Por que as indústrias devem contratar mais doutores, e mais industriais devem fazer doutorado?

A demanda por PhDs nas indústrias vem aumentando sobretudo em razão da forma rápida e radical com que mudanças vêm ocorrendo [1] . As contratações ocorrem não pelo fato de PhDs serem altamente qualificados ou por sua habilidade de absorver conhecimento científico [1, 2]. O interesse das empresas está na capacidade dos PhDs de utilizar poderosos métodos analíticos e estratégias para a entender, formular e resolver problemas complexos [3, 4], e no capital social desenvolvido por esses profissionais durante o processo de doutoramento, que normalmente envolve relacionamento com pesquisadores de diferentes áreas.

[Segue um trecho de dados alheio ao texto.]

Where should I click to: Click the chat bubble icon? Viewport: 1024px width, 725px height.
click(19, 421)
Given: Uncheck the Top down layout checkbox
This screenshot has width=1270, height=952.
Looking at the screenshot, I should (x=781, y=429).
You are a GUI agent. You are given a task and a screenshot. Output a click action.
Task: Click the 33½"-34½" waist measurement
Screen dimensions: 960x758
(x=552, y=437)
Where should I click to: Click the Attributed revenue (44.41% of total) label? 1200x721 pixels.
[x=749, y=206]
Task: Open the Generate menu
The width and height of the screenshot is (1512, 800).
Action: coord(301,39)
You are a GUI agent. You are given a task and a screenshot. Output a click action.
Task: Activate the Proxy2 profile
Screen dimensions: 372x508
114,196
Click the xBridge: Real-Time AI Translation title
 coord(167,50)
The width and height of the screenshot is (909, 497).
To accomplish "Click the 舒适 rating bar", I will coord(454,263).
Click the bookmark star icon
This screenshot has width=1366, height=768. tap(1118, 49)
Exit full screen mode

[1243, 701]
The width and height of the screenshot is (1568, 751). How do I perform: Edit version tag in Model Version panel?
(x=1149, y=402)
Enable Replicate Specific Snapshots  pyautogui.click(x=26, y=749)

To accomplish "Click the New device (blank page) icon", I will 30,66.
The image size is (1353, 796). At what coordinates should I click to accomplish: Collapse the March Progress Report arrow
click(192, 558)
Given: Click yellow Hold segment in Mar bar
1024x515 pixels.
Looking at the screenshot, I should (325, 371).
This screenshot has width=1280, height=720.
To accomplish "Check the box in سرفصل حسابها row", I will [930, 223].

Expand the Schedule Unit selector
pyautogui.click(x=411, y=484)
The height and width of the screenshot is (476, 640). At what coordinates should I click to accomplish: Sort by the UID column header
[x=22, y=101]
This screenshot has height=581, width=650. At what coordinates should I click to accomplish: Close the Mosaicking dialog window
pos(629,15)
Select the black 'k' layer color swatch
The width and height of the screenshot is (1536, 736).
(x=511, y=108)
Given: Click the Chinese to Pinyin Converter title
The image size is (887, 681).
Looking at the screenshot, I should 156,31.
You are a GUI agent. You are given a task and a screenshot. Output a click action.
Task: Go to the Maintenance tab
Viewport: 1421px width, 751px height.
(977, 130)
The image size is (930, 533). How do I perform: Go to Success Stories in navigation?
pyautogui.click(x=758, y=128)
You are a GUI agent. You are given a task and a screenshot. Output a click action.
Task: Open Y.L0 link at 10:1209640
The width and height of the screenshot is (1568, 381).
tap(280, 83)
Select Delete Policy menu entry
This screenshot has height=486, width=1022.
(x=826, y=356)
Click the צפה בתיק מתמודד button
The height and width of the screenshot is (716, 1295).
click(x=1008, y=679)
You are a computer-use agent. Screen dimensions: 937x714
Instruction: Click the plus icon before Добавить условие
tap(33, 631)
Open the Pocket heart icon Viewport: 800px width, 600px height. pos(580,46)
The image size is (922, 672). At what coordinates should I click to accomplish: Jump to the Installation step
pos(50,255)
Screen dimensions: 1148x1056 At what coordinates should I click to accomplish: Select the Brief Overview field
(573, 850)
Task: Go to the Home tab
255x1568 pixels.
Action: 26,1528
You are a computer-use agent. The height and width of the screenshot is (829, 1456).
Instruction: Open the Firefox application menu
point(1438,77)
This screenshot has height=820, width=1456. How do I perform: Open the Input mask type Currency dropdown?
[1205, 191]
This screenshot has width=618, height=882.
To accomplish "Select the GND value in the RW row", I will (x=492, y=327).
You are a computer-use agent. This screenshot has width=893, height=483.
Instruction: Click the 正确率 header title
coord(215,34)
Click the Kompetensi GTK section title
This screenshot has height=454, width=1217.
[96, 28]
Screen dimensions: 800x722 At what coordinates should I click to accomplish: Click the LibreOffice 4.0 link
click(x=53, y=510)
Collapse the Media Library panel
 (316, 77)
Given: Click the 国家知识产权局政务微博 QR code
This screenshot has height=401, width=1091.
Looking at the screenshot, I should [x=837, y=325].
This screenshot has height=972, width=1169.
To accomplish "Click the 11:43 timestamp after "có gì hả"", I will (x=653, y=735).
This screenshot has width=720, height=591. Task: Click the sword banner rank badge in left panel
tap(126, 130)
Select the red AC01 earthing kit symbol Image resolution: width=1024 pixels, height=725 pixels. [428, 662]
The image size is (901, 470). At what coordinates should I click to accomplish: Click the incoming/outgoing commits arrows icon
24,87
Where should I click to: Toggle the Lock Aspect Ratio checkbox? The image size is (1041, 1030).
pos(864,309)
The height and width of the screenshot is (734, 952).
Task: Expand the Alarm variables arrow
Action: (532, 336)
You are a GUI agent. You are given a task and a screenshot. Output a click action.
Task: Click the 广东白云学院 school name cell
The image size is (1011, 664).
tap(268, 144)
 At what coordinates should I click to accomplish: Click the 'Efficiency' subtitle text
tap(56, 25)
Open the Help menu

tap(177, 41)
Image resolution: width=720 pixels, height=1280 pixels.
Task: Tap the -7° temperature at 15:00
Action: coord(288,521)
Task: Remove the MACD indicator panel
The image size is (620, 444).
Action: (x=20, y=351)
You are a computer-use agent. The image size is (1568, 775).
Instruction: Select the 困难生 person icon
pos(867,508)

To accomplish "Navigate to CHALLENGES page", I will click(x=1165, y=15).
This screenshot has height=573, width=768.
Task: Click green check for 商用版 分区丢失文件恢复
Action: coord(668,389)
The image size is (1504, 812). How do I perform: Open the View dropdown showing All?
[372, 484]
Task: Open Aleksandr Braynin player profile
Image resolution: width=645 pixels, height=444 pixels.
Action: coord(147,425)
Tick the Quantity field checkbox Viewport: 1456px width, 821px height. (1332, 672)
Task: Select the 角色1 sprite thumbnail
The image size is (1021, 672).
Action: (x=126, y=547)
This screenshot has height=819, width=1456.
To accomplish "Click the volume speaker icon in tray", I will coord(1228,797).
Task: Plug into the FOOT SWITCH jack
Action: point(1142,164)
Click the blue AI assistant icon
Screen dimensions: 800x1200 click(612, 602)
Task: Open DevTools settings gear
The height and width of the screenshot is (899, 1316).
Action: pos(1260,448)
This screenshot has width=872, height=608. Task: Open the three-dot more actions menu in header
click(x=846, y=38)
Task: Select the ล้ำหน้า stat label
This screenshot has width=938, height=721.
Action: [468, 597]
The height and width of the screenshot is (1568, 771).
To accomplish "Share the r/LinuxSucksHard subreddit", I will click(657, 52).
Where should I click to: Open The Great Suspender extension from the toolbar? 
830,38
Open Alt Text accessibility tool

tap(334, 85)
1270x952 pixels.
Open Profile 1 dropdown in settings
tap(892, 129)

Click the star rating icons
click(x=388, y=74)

Isso lhes permite identificar soluções para problemas de diferentes naturezas, detectar oportunidades tecnológicas dentro e fora da empresa e gerenciar parcerias [4] .

A observação dessas tendências e evidências da importância dos PhDs para o sucesso das empresas é um convite para que os executivos industriais reflitam sobre isso. Vale considerar a hipótese que essa capacidade de absorver conhecimento, entender os fatos e resolver problemas, pode ser de grande contribuição não somente nos departamentos de P&D mas também nas áreas de negócios e no próprio “chão-de-fábrica”.

Esse processo de forte interação entre universidade, governo e empresas, conhecido como Tríplice Hélice framework,  é observado em alguns locais de grande avanço econômico e tecnológico, como o Vale do Silício. Nesse novo paradigma, as três hélices: governo, indústria e universidade, atuam sinergicamente, contribuindo com suas competências para objetivos comuns e até assumem, em algumas situações,  uma o papel da outra. Ou seja, a indústria é sempre a hélice envolvida nos negócios e na produção, o governo é a hélice que regula e fomenta as relações, e a universidade é a hélice que produz conhecimento e tecnologia, mas a indústria também produz tecnologia, o governo também se envolve em aspectos de produção e a universidade também influencia as decisões sobre fomento e regulação. Esse estreitamento de relações ainda está em curso mesmo em países de desenvolvimento mais pujante. O fato é que em muitos locais a universidade ainda é vista como uma área periférica de suporte ao desenvolvimento tecnológico [5].

Nesse contexto, quem atua como elemento de conexão entre as hélices é o estudante de PhD. No contexto em que ele é um profissional da indústria em processo de doutoramento, o termo aplicado pela literatura é Industrial PhD Student. Isso porque ele realizará um projeto de pesquisa, que contribua com a indústria em que atua, e que também atenda a todos os critérios para obtenção de um título de doutor, tais como resolver um problema inédito, de forma inovadora, e apresentar prova incontestável da eficácia de sua proposta de solução [6] .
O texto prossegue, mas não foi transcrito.